Quando parliamo e scriviamo avvolgiamo spesso gli altri in una coltre di nebbia. Le conseguenze di ciò? Non ci ascolteranno, non ci leggeranno e avremo creato un pericoloso precedente. Magari proveranno anche a impegnarsi per capirci. Stancatisi, inizieranno a perdere i pezzi, a selezionare le informazioni a loro scelta, a interpretare liberamente

L’elevator pitch, l’esame in ascensore

Salgo in ascensore, il mio capo mi sorride.
Non ho dormito tutta la notte e sono reduce da due ore di coda in tangenziale per un incidente.

Mi guarda, mi sorride «Buongiorno Andrea, finalmente la incontro, so che si è unito al nostro team da poco. Mi dica di lei!».

Semplice no? Nel tempo di 5 piani devo ordinare tutti i dati della mia biografia professionale, selezionare delle idee, metterle in relazione alla mia presenza in azienda, allinearle alle aspettative del mio capo…e parlare.

Il tutto al volo, sul momento, ogni secondo sembrerà un’ora e a lui sembra una domanda banalissima.

Potrei simulare uno svenimento. È un’alternativa. Temo da scartare.
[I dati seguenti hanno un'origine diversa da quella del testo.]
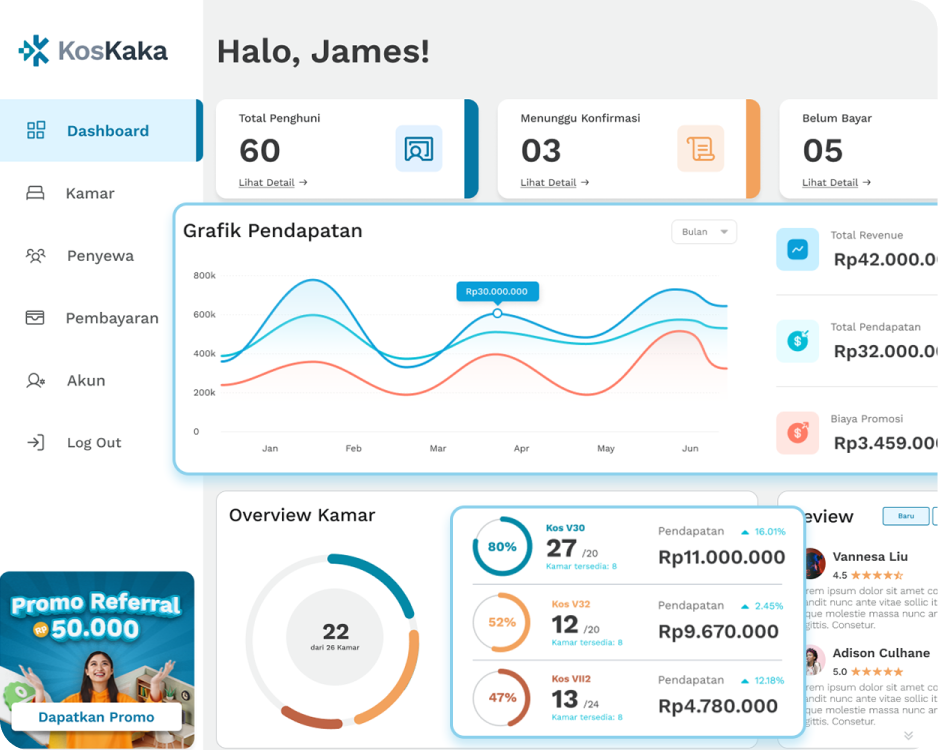Click the April data point on chart
Image resolution: width=938 pixels, height=750 pixels.
click(x=497, y=314)
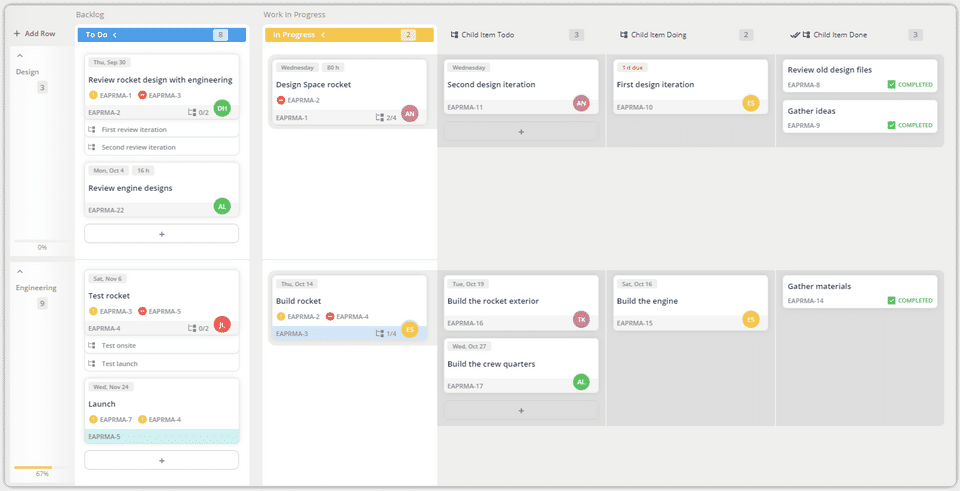Screen dimensions: 960x491
Task: Toggle the Completed checkbox on Review old design files
Action: [x=891, y=85]
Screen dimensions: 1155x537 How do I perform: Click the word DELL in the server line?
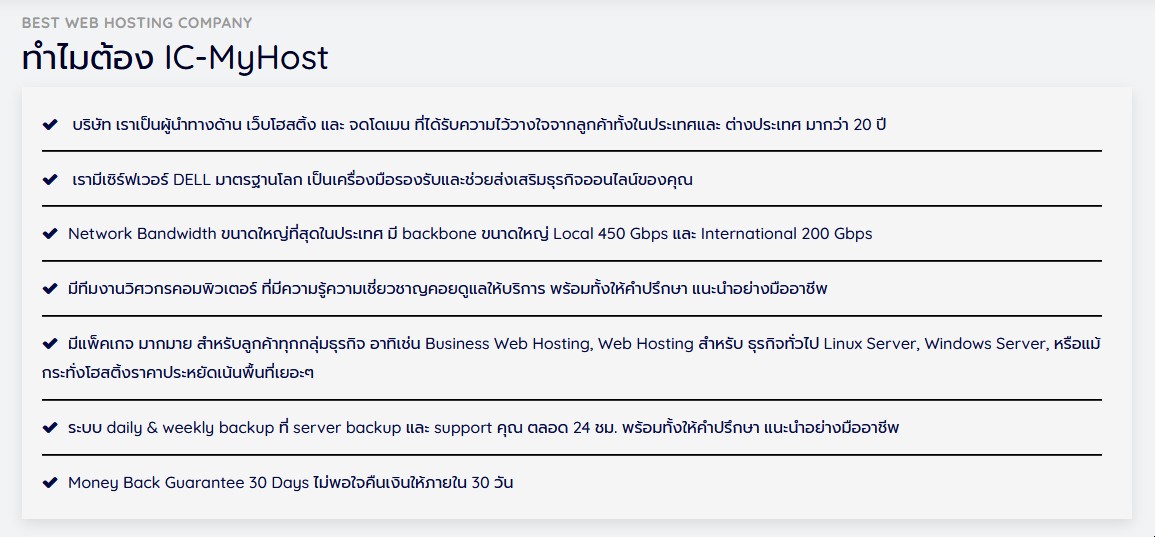[x=192, y=180]
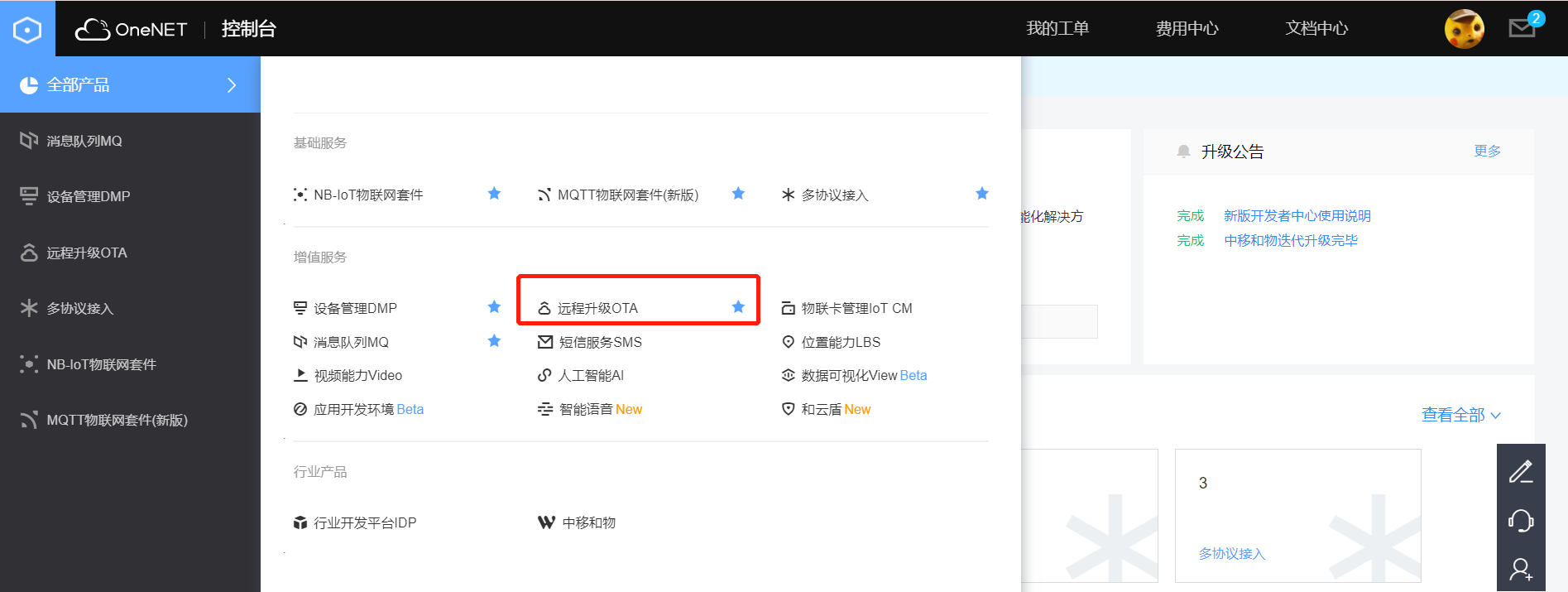The image size is (1568, 592).
Task: Toggle favorite star for NB-IoT物联网套件
Action: pos(494,194)
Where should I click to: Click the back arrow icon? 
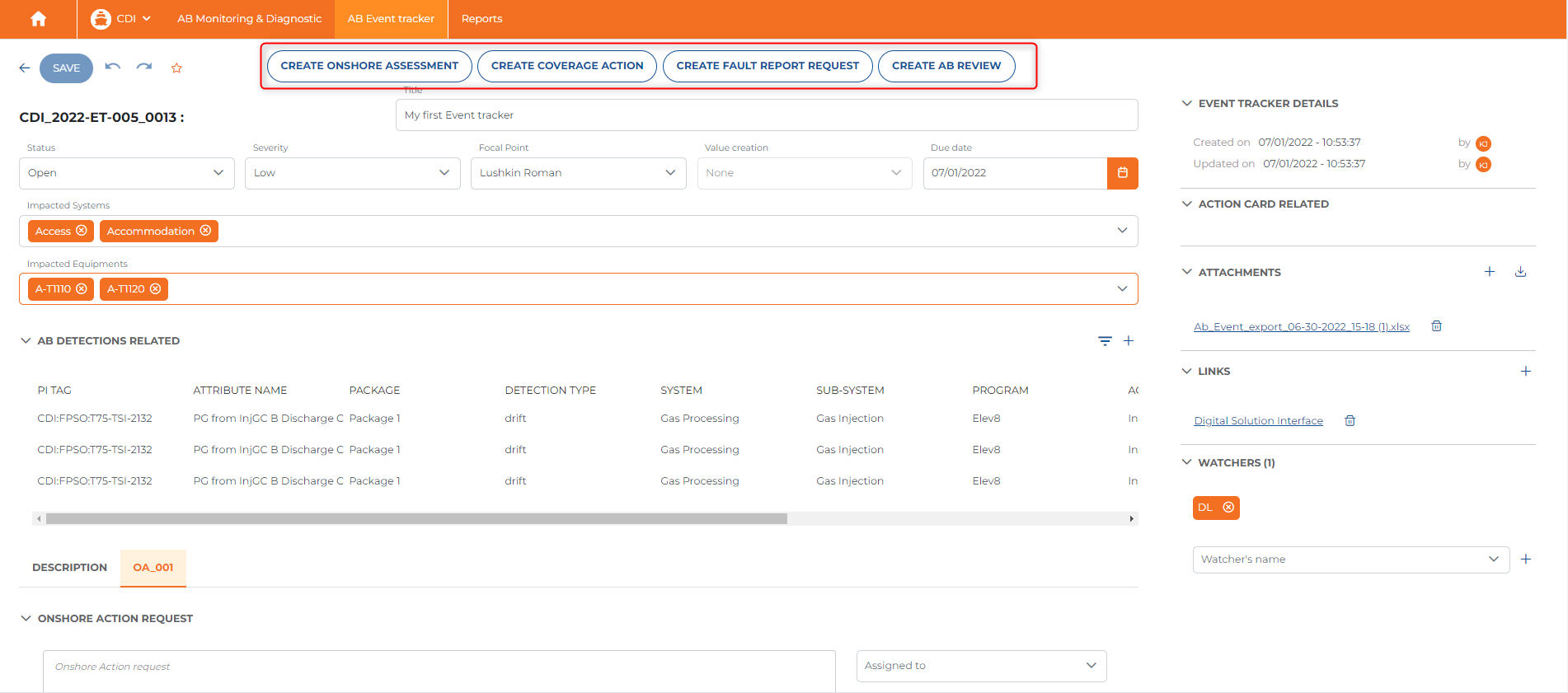pyautogui.click(x=25, y=68)
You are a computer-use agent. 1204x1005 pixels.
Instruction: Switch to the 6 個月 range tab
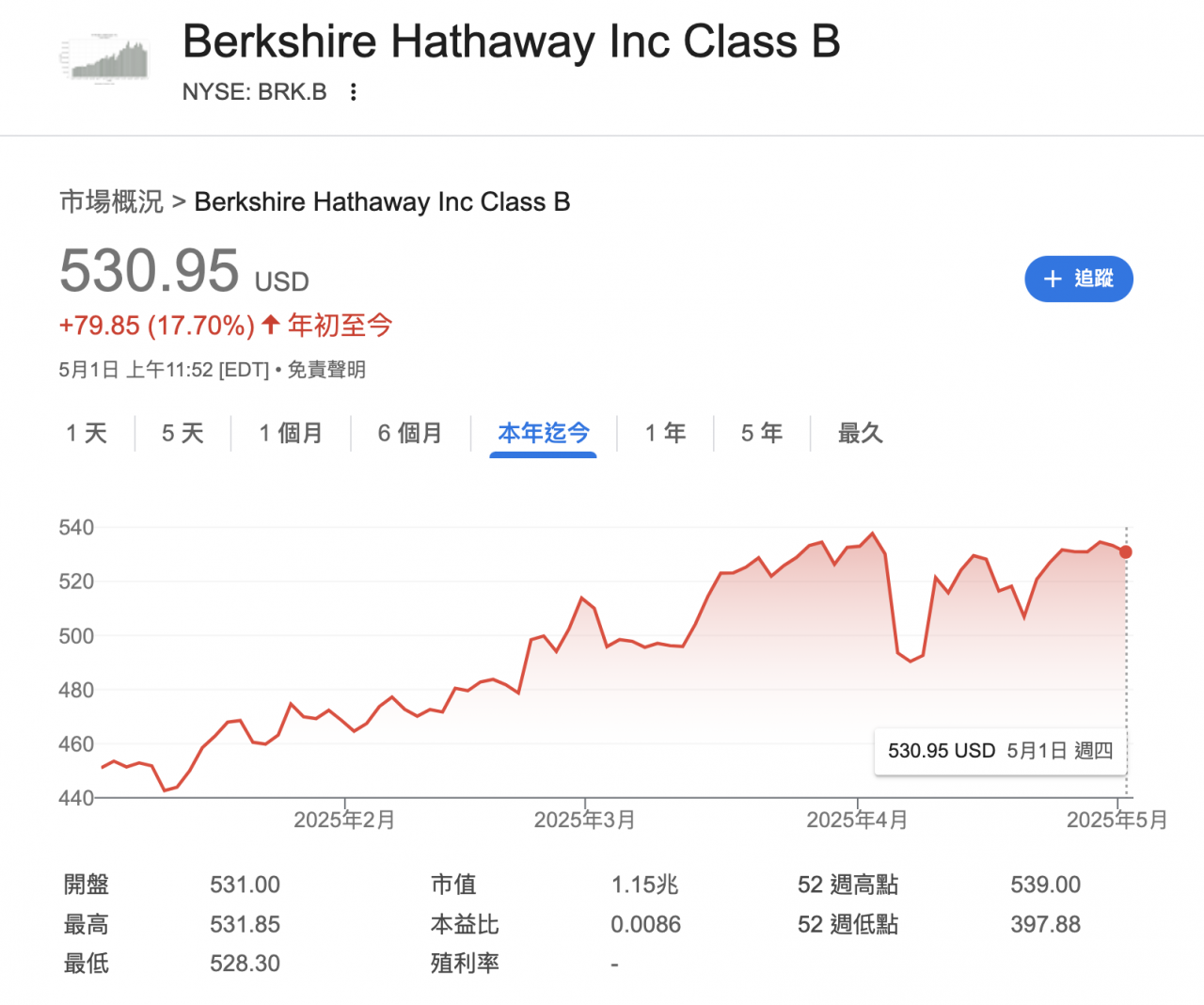pos(410,433)
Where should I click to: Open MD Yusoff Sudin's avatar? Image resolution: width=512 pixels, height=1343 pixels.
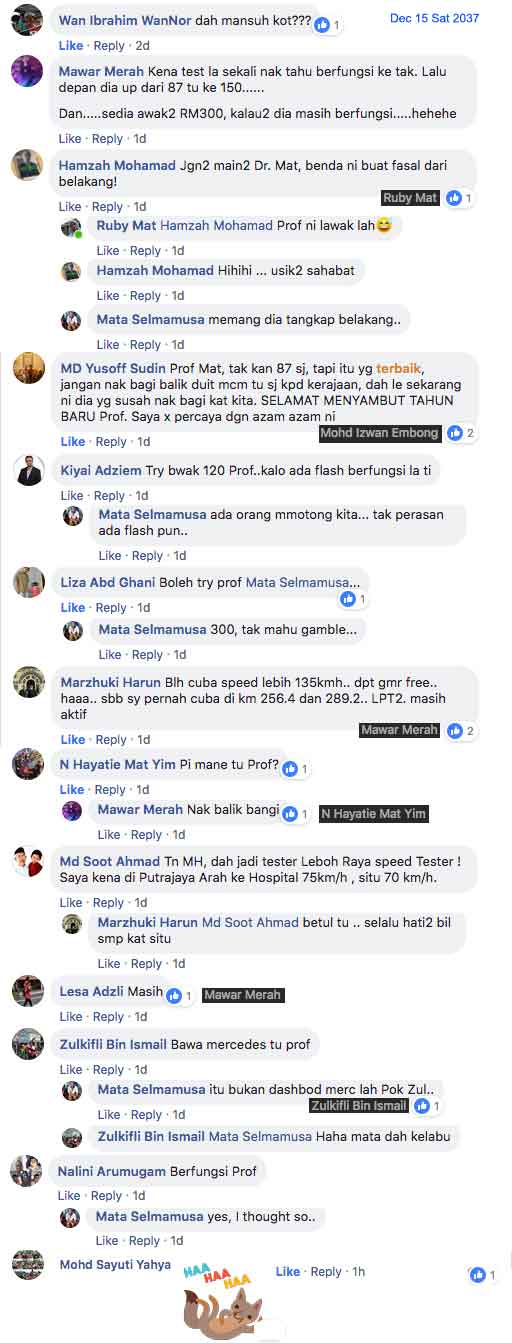[x=28, y=367]
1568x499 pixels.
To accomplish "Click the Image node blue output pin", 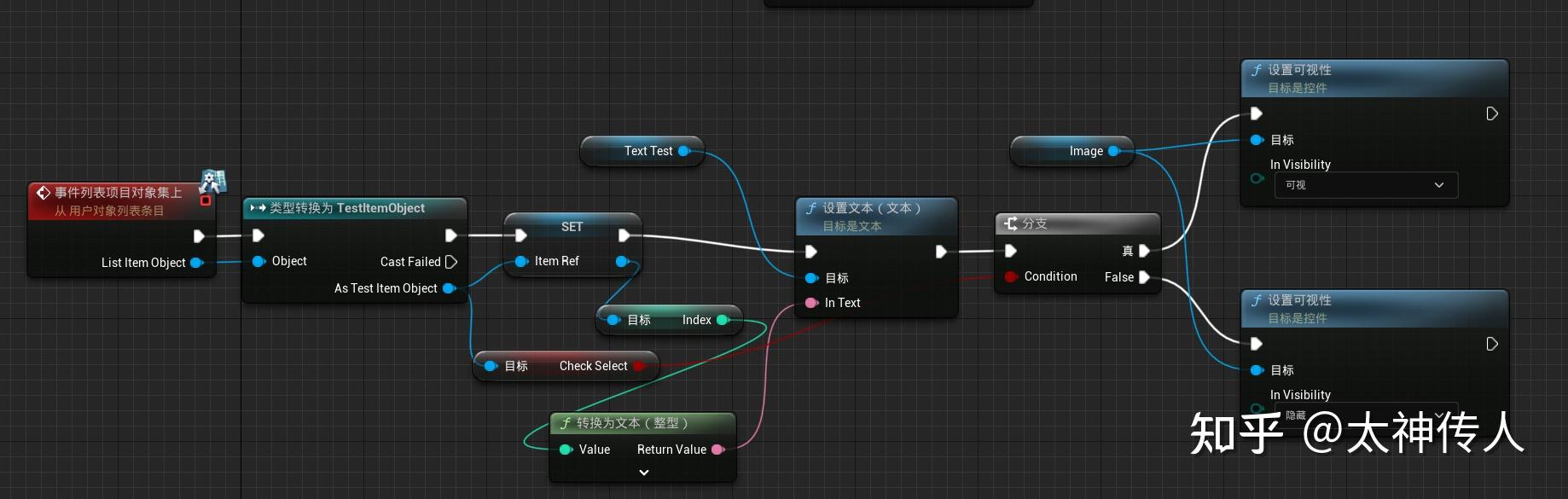I will pos(1113,151).
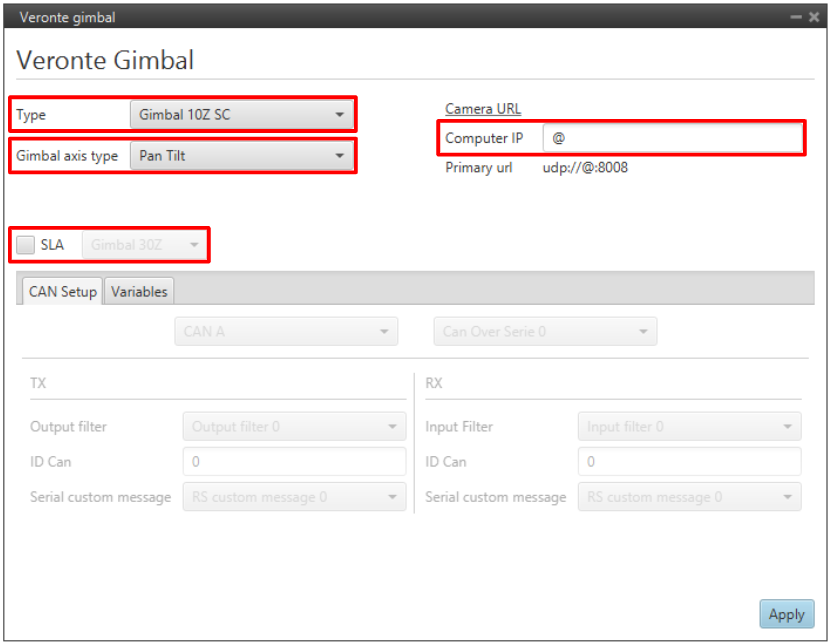
Task: Enable the SLA checkbox
Action: 26,245
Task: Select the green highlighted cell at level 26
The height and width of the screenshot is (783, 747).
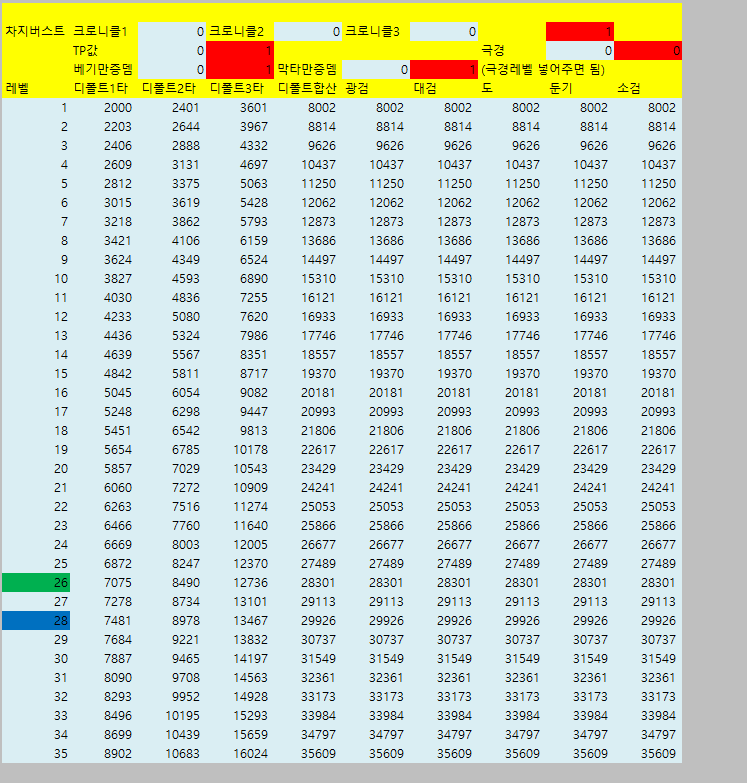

So che lui dovrà uscire dall’ascensore e pensare che assumermi sia stato un bel colpo.

Dipende da me: emettere balbettii, fare pause, vomitare confusamente qualche idea, oppure dare informazioni precise, catalizzare la sua attenzione e avvalorare la mia credibilità.

Anche se so, non è detto che io sappia trasmettere ciò che so. Per farlo, serve avere e saper usare una struttura.

Chi non ha competenza usa scaltramente le tecniche di una comunicazione efficace e sa che può avere la meglio su chi ha competenza, ma non sa trasmetterla. Purtroppo.

Bisogna possedere entrambe: competenza e capacità di saperla trasmettere

Se siamo competenti ma non sappiamo come comunicare il nostro sapere, chi ci ascolta o legge non presterà più attenzione a cosa diciamo ma al come. Il giudizio si sposterà dal contenuto alla persona. E non ne usciremo bene.